We all have come across someone who is obsessed with succeeding at something: academics, their career, getting into the Guinness World book of Records. All is fine and good, but nothing comes close to the fanaticism of success at sports.

Sports success enjoys a wide audience: athletes want to be the next Michael Jordan, coaches want their teams to win, club managers and owners enjoy the profits of successful teams, betters place bets on success and of course the fans lose sleep over their teams' performance.
This project, however, will focus on parents who want nothing more than for their kids to be world-renonwned athletes. These parents are otherwise known as 'Crazy Sports Parents.' This project assumes that the location where an athelte is raised is a major indicator of their success as an athlete.

The goal of this project is to produce an interactive visual plot of Athletic medallists in the 2012 summer Olympics by country, gender and number of medallists. An assumption here is that Crazy Sports Parents are financially buoyant. Therefore this map serves as a one-stop visual aid to guide them on where to relocate to in order to increase their chances of raising successful athletics kids. 



### **About the data:** 

The data used for this project is the 2012 Summer Olympics medal winners from Wikipedia. (link: https://en.wikipedia.org/wiki/List_of_2012_Summer_Olympics_medal_winners). The website contains tables for each sport that lists every athelete who won a medal (Gold, Silver or Bronze), the country the athlete(s) is/are from and the specific sport they won the medal in. There is no numerical data in the table as it just lists name, country, medal type and the sport in question.

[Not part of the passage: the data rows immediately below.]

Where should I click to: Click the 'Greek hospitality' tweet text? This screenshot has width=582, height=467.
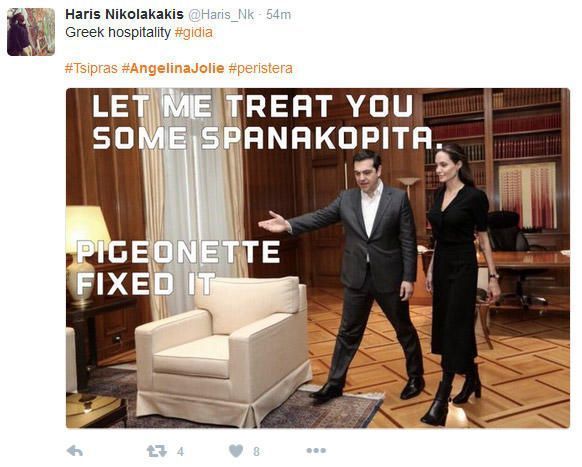pyautogui.click(x=118, y=33)
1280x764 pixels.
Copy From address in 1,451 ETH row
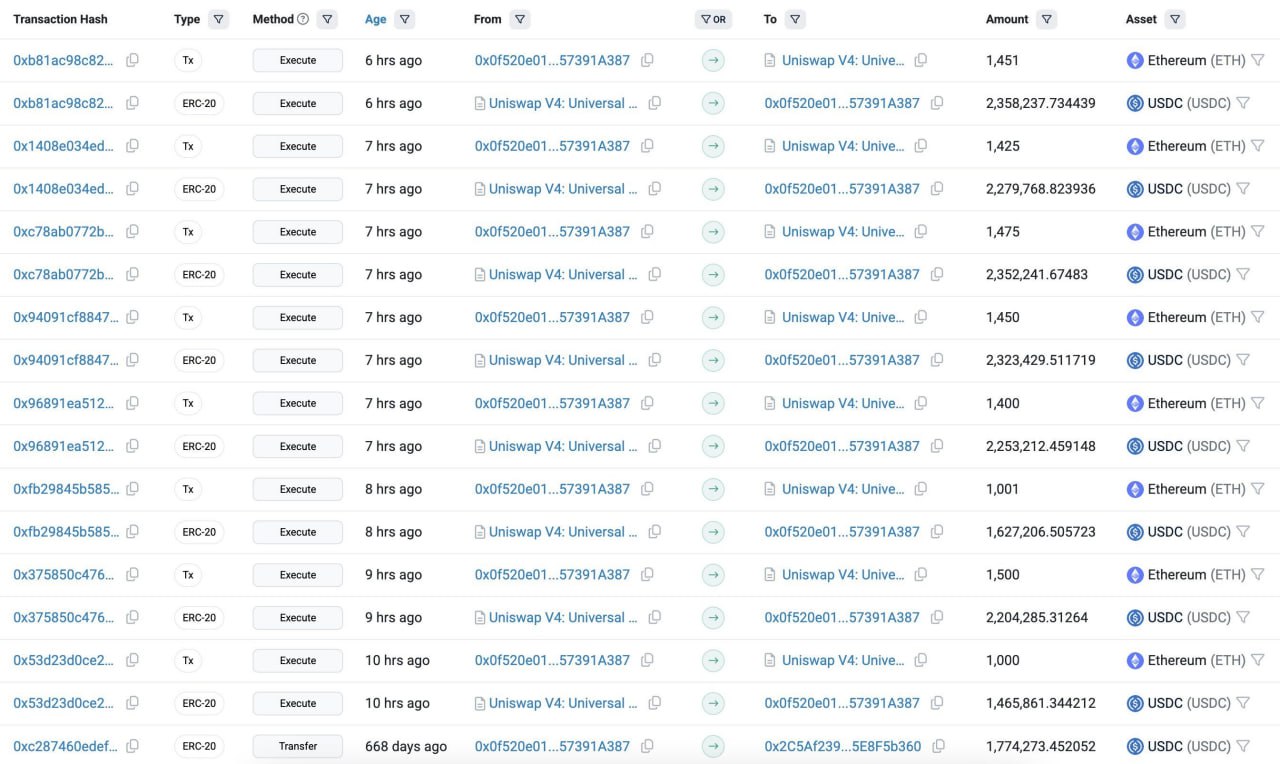click(647, 60)
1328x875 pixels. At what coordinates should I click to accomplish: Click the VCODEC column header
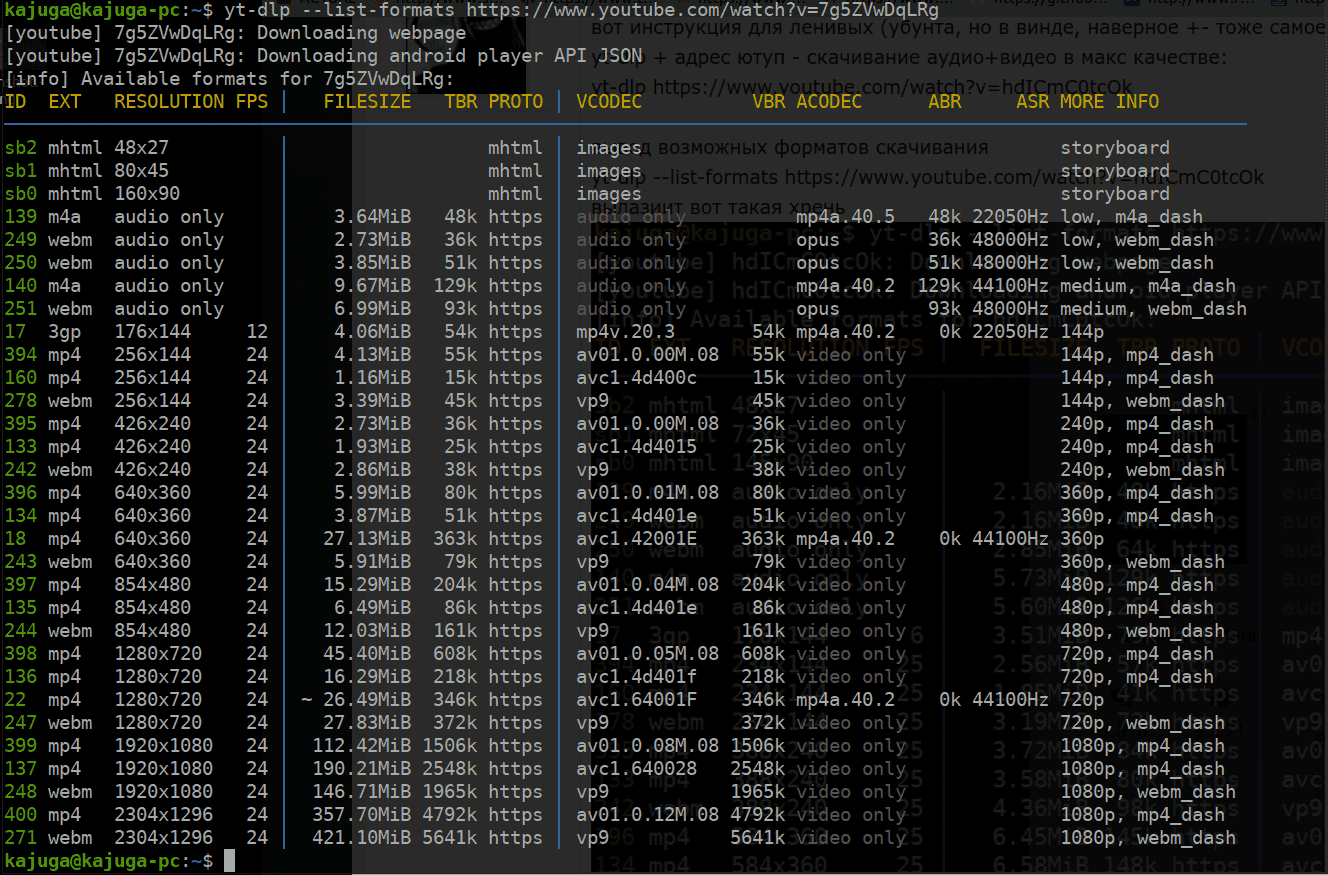(609, 101)
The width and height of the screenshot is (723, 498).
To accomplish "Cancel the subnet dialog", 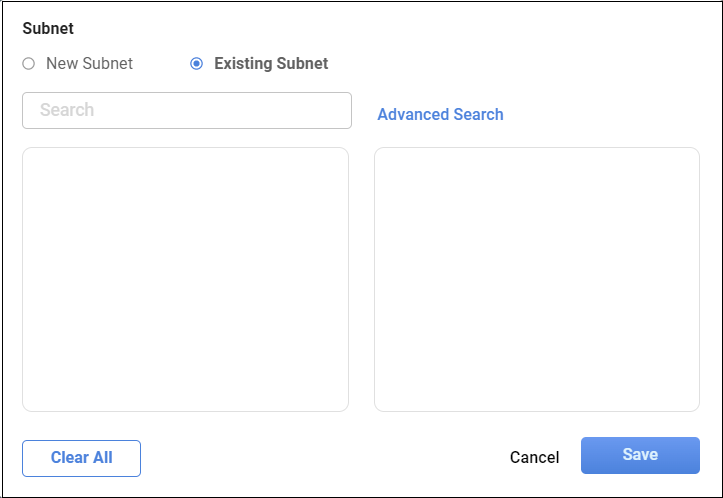I will [x=534, y=457].
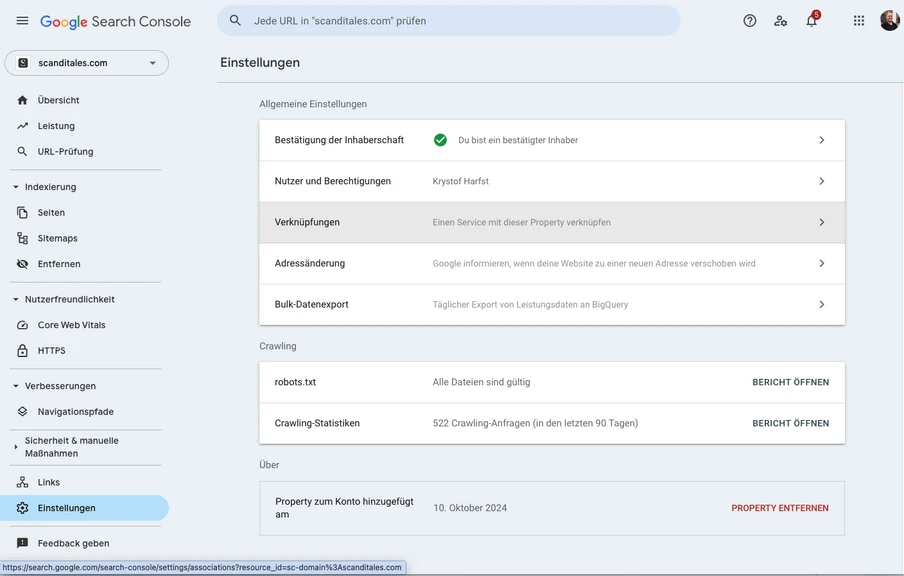Click the manage users icon in header
Screen dimensions: 904x576
pos(780,21)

The data can be used to get the total number of winners in a sport by country and gender as the men's and women's tables, though identical, are separate. This can then be plotted on graphs to display which countries produce more winners in a specific sport. This will be helpful for parents seeking to relocate to increase their children's chances of also becoming Olympic medallists in a specific sport. This project focuses on just Athletics which consists of races, hurdles, jumps and throws all categorized under 'Athletics.' 

### **Data Importing and Cleaning:**

The data was obtained through scraping the Wikipedia website using REquests and BeautifulSoup modules. The Requests module was used to ping the website and get access to its content, while BeautifulSoup module was used to parse the the raw html data before it was rendered and loaded into clean pandas dataframes. 
The modules and code below were used to obtain the initial raw data from the website. The tables of interest are the men's and women's Athletics tables which are the 2nd and 3rd relevant tables in the website respectively. In Python however, indexing starts from 0, thus these become the 1st and 2nd tables respectively.

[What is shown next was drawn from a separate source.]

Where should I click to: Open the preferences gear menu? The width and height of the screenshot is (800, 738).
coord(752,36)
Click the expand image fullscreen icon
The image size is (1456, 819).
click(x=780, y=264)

As there was no issue with continuously sending requests to the Wikipedia website to get this data, a delay method such as 'time.sleep(3)' to avoid a 404 error was not used.

In [16]:
# Web Scraping the data
import requests
from bs4 import BeautifulSoup
import pandas as pd
from pandas import DataFrame


url = 'https://en.wikipedia.org/wiki/List_of_2012_Summer_Olympics_medal_winners'
page = requests.get(url)
soup = BeautifulSoup(page.content,'lxml')

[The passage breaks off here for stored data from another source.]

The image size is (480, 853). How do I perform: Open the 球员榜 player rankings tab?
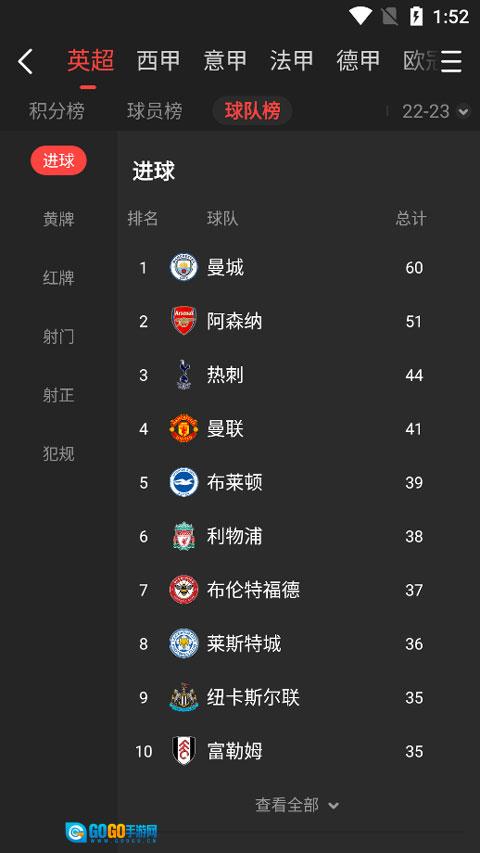(x=155, y=112)
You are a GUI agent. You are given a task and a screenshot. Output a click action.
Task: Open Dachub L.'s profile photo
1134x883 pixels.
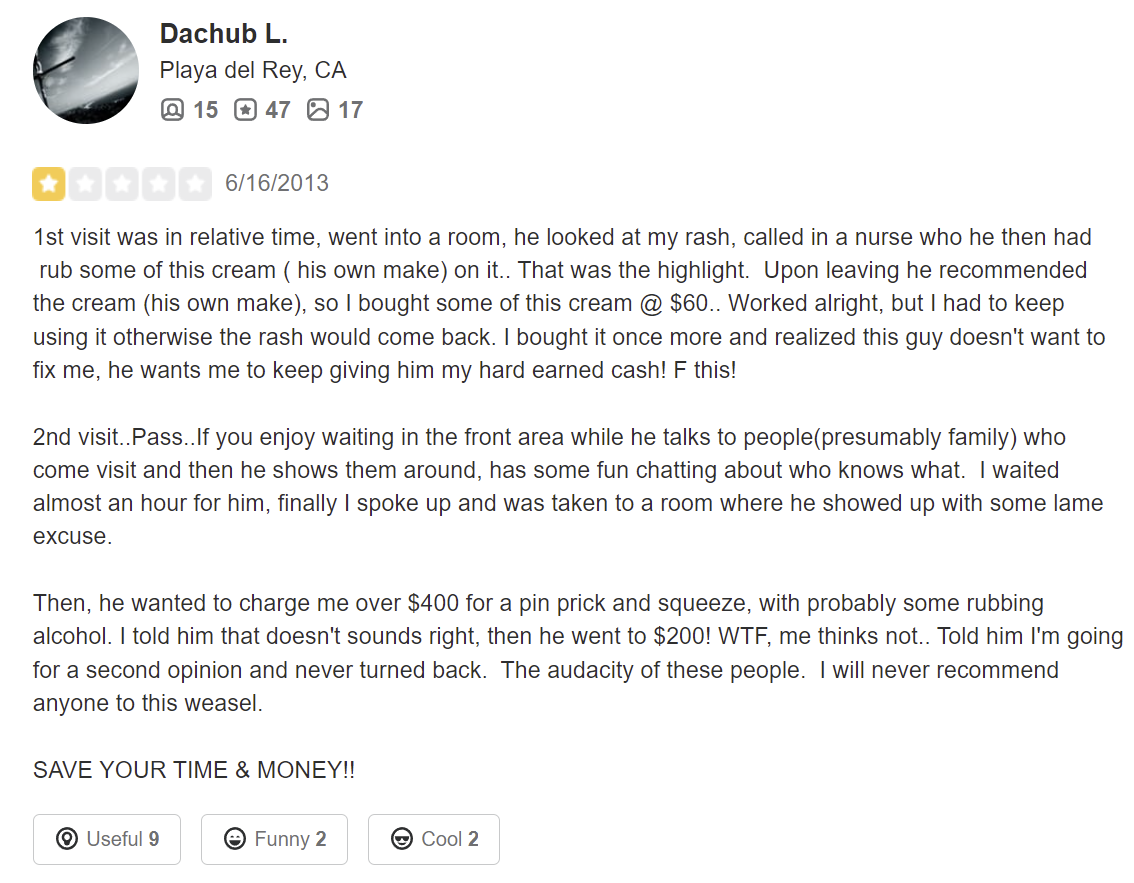point(85,70)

# "wikitable plainrowheaders" class is specified to get the tables of interest.
# This is the table's class in the html code on the website.
table = soup.find_all('table', class_="wikitable plainrowheaders")
df_male = pd.read_html(str(table))[1]
df_female = pd.read_html(str(table))[2]

#display the first 5 lines of the men's table to show structure
df_male.head(5)


Unnamed: 0,Games,Gold,Silver,Bronze
0,100 metresdetails,Usain Bolt Jamaica,Yohan Blake Jamaica,Justin Gatlin United States
1,200 metresdetails,Usain Bolt Jamaica,Yohan Blake Jamaica,Warren Weir Jamaica
2,400 metresdetails,Kirani James Grenada,Luguelín Santos Dominican Republic,Lalonde Gordon Trinidad and Tobago
3,800 metresdetails,David Rudisha Kenya,Nijel Amos Botswana,Timothy Kitum Kenya
4,1500 metresdetails,Taoufik Makhloufi Algeria,Leonel Manzano United States,Abdalaati Iguider Morocco


As shown above, the data was parsed into pandas dataframes beautifully. However this is not helpful for plotting because we need the number of medallists by country, not the names. Below is the code written to scrape the website and return the number of athletes for each medal type in the table.

In [17]:
# Define a function to get the number of medalists by country. Apply it to both tables

url = 'https://en.wikipedia.org/wiki/List_of_2012_Summer_Olympics_medal_winners'
page = requests.get(url)
soup = BeautifulSoup(page.content,'lxml')
tables = soup.find_all('table', class_="wikitable plainrowheaders")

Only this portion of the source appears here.